Hemingway negó con la cabeza.
—He volado en compañía de algunos saudíes, y en cuanto el avión despega el hijab es sustituido por el alcohol.
—Gracias por el informe, Tom. ¿Esta lista de objetivos puede considerarse precisa? —preguntó Gray a otro hombre.
—Sí, señor. Se basa en evidencias muy creíbles.
—Por experiencia es un término que a menudo se confunde con evidencia «increíble» —dijo Gray—. Como de costumbre, los agentes sobre el terreno necesitan la mayor flexibilidad para cubrir distintas tácticas del enemigo. La acción preventiva se fomenta siempre que sea posible. Nos ocuparemos de todo detalle persistente en el otro bando.
Todos los presentes comprendieron el significado de las palabras de Gray: matadles y no os preocupéis por sutilezas legales o políticas.
Acto seguido, Gray pidió un informe sobre el terrorismo interno, que incluía grupos armados y sectas religiosas.
—Dadme las noticias de última hora.
Durante las dos horas siguientes se diseccionó una posible crisis tras otra. En cualquier caso, todos esos análisis podían acabar en el cubo de la basura si caía otro edificio, un líder internacional era derrocado o un avión explotaba en el aire.
Gray estaba a punto de levantar la sesión cuando una de las mujeres, que había salido de la sala por una llamada urgente, regresó y le entregó un nuevo expediente.

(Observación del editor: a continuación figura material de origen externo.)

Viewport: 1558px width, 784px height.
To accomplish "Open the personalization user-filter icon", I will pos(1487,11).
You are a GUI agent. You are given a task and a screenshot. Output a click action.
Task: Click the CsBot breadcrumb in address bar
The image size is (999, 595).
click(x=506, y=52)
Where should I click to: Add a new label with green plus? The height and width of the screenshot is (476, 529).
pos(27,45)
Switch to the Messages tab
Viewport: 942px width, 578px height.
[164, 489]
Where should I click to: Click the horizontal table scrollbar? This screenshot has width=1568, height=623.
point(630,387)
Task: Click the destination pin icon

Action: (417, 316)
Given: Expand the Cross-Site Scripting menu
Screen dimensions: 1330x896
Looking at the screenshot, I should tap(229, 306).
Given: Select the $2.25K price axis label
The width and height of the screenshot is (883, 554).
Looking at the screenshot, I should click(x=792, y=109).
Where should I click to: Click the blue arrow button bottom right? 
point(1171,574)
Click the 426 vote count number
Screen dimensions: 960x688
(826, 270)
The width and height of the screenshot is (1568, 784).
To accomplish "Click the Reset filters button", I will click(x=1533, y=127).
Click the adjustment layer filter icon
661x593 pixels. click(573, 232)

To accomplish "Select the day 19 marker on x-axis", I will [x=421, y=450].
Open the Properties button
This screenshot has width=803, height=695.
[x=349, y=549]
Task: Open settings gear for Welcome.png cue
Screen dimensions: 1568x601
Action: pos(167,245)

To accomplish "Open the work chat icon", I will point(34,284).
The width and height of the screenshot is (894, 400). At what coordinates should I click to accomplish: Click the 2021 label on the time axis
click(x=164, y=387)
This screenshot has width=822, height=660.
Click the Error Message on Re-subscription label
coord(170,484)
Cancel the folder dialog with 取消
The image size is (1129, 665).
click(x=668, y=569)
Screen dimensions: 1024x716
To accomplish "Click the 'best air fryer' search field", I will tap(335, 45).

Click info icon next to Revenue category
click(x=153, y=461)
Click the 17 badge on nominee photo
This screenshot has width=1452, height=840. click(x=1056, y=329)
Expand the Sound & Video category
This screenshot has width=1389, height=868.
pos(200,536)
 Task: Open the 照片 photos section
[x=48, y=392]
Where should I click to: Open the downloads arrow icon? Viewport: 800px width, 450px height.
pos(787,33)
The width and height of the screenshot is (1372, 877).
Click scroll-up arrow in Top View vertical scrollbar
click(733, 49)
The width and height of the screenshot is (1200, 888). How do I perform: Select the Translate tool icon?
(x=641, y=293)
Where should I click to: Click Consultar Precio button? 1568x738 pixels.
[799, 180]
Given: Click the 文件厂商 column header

Gray tardó dos minutos en echar un vistazo a las cuatro páginas. Alzó la mirada con cara de pocos amigos.
—Esto sucedió anoche. La policía y el FBI están investigando desde las 8.45 de esta mañana, y ¿yo me entero ahora?
—Creo que su posible importancia no se apreció tan rápido como debería.
—¿Patrick Johnson? —preguntó Gray.
—Es analista de…
—Ya lo sé —interrumpió Gray con impaciencia—. Está en el informe que me acabas de pasar. Independientemente de cómo muriera, ¿tiene algo que ver con su trabajo?
—El FBI lidera la investigación.
—Eso no me alegra demasiado —espetó Gray con rotundidad—. ¿Tenemos a alguien en la escena del crimen? Este informe no dice nada al respecto.
—Sí.
—Quiero toda la vida de Johnson en una hora. Ponte manos a la obra.
La mujer salió disparada de la sala. Cuando se hubo marchado, Gray se levantó y bajó por el pasillo hasta otra sala de reuniones donde le esperaban varios representantes de la CIA, la NSA y Seguridad Nacional. Durante la siguiente hora Gray recibió distintas informaciones y formuló una serie de preguntas que incomodaron a la mitad de los presentes e intimidaron a la otra mitad.
Después de eso, se fue a su despacho, una sala modesta situada entre dos mayores que se empleaban como centros de mando en caso de crisis y que la mayoría de los días bullían de actividad. Su despacho carecía de recuerdos personales o de las omnipresentes fotos de momentos estelares. Gray no tenía tiempo de pensar en sus triunfos pasados. Sentado a la mesa, observó durante unos instantes una pared en que lo normal habría sido que hubiera ventanas. Pero las había proscrito del diseño de las instalaciones del NIC; las ventanas eran una debilidad, una vía para los espías y una fuente de distracción. De todos modos, no había sido una decisión fácil porque Gray era un amante del aire libre. Sin embargo, pasaba sus «años dorados» en un lugar sin ventanas ni luz natural intentando evitar la destrucción de su mundo. Irónico, pensó, la agencia de inteligencia más poderosa jamás creada ni siquiera veía el exterior de su propio edificio.
Su ordenador emitió un pitido. Pulsó una tecla y empezó a leer sobre Patrick Johnson con sumo interés.